--- PASSAGE ---
The death penalty in the United States has an interesting history full of twists and turns. Today, this ultimate human punishment is a legal sentence in 32 states, and in the federal civilian and military legal systems. Its application is limited by the Eighth Amendment to the United States Constitution to aggravated murders committed by mentally competent adults.

Capital punishment was a penalty for many felonies under English common law, and it was enforced in all of the American colonies prior to the Declaration of Independence. The methods of execution and the crimes subject to the death penalty vary by state and have changed over time. The most common method since 1976 has been lethal injection.

The first recorded death sentence in the British North American colonies was carried out in 1608 on Captain George Kendall, who was executed by firing squad at the Jamestown colony for allegedly spying for the Spanish government.
The largest single execution in United States history was the hanging of 38 Dakota people convicted of murder and rape during the brutal Dakota War of 1862. They were executed simultaneously on December 26, 1862, in Mankato, Minnesota. A single blow from an axe cut the rope that held the large four-sided platform, and the prisoners (except for one whose rope had broken and who had to be re-hanged) fell to their deaths.

Capital punishment was suspended in the United States from 1972 through 1976 primarily as a result of the Supreme Court’s decision in Furman v. Georgia.

In Furman, the Supreme Court considered a group of consolidated cases. In a five-to-four decision, the Supreme Court struck down the impositions of the death penalty in each of the consolidated cases as unconstitutional.
In 1976, the Court decided Gregg v. Georgia and upheld a procedure in our state where the trial of capital crimes was bifurcated into guilt-innocence and sentencing phases.

Executions resumed on January 17, 1977, when Gary Gilmore went before a firing squad in Utah.
Various methods have been used in the history of the American colonies and the United States but only five methods are currently used. These are lethal injection, electrocution, firing squad, hanging, and lethal gas.

In 2004, Utah made lethal injection the only form of capital punishment. However, those already on death row were grandfathered on the type of execution they chose at sentencing. At the time of the change in the law, there were still three inmates on Utah’s death row who had selected firing squad.

--- ENTRIES SUPPLIED ---
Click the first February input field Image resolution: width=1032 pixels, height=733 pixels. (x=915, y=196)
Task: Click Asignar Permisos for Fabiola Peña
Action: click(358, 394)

...

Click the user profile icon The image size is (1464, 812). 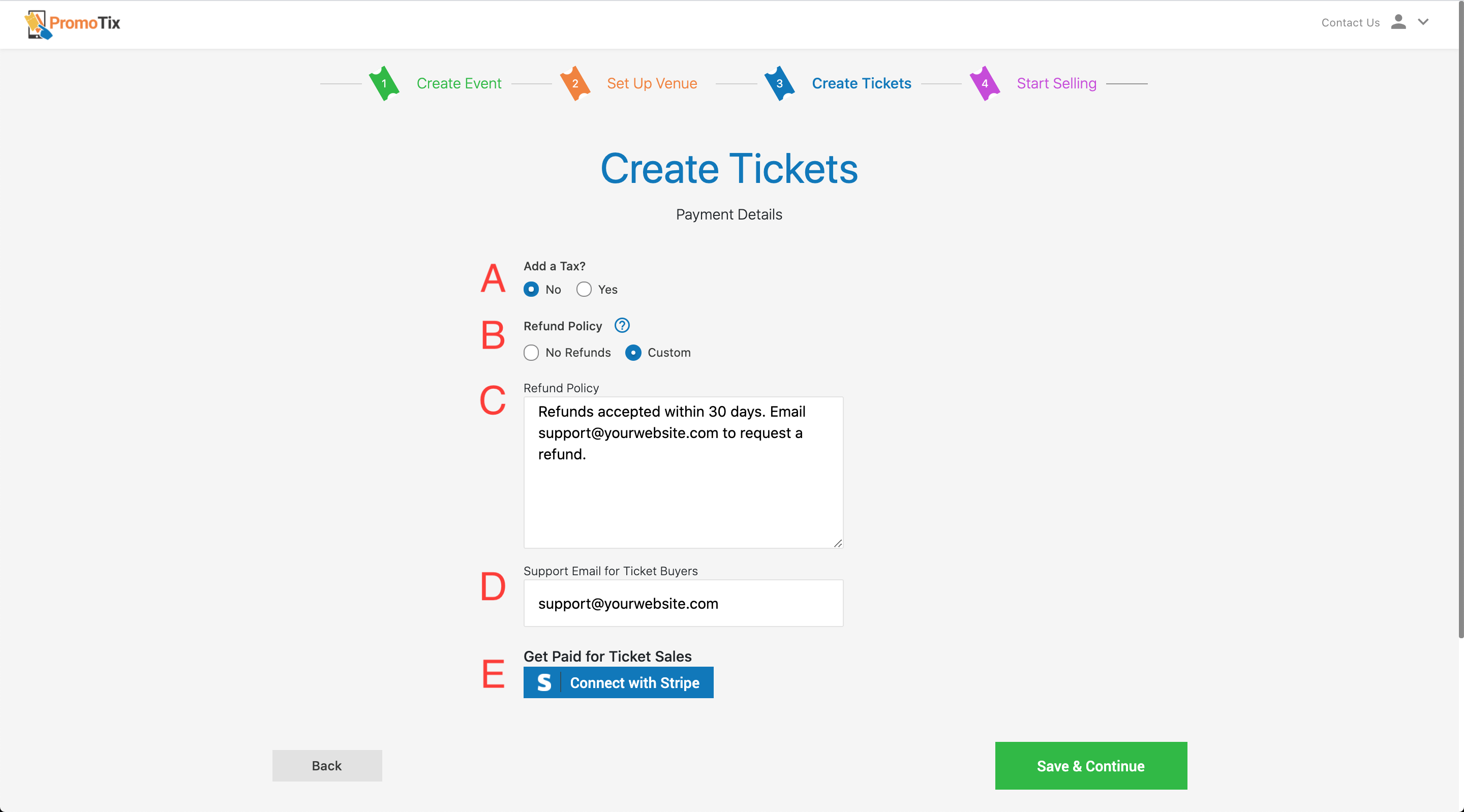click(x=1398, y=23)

---

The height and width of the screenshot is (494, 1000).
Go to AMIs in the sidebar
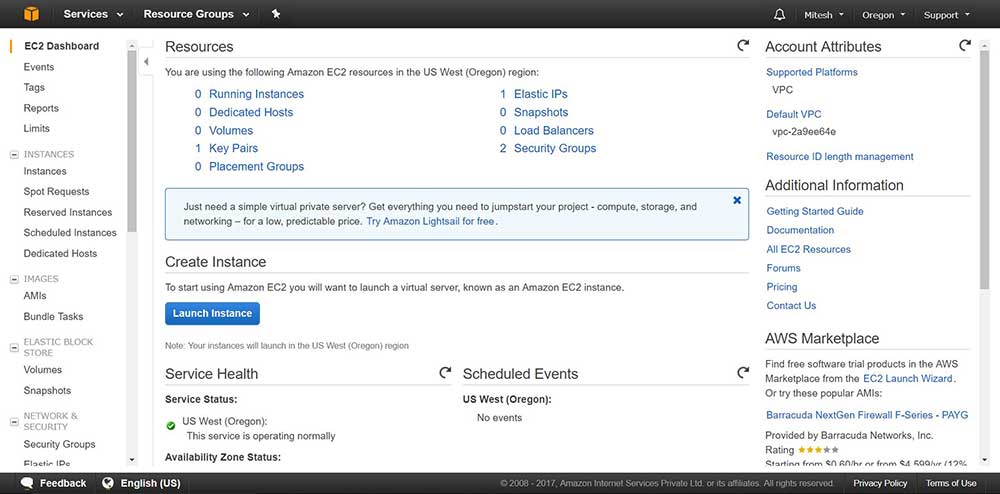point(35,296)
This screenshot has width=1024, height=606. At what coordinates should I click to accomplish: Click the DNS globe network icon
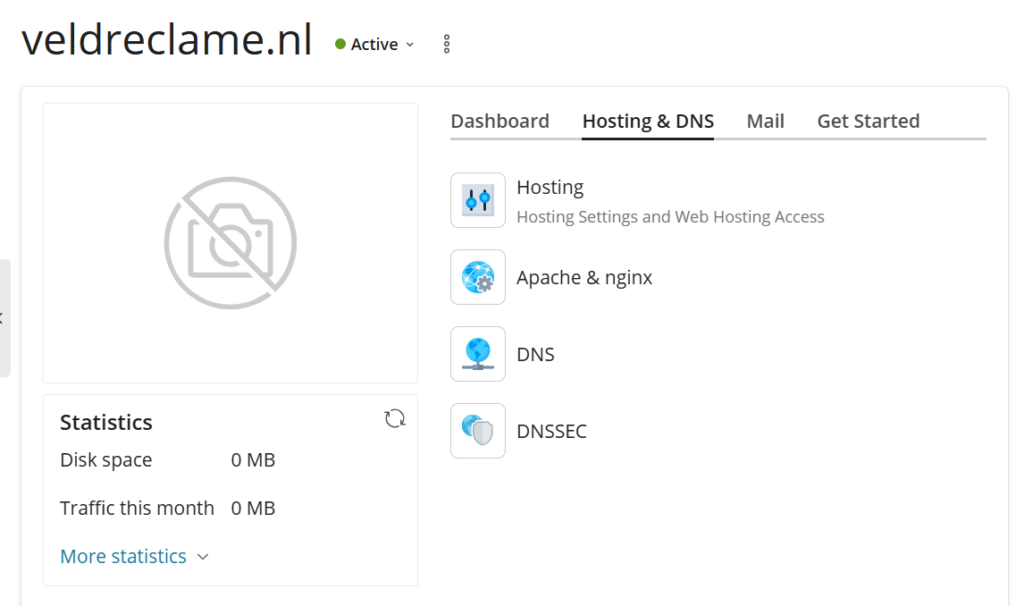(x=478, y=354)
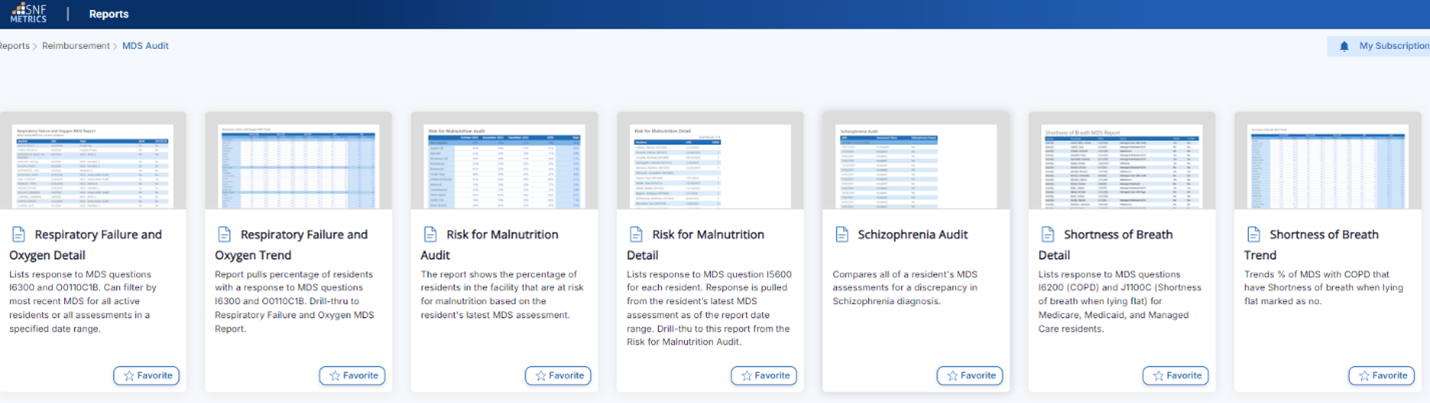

--- DESCRIPTION OF THE TASK ---
In the passage on the U.S. death penalty, how many Dakota people were hanged together in Mankato, Minnesota, on December 26, 1862?

--- RESPONSE FOR THIS EXERCISE ---
38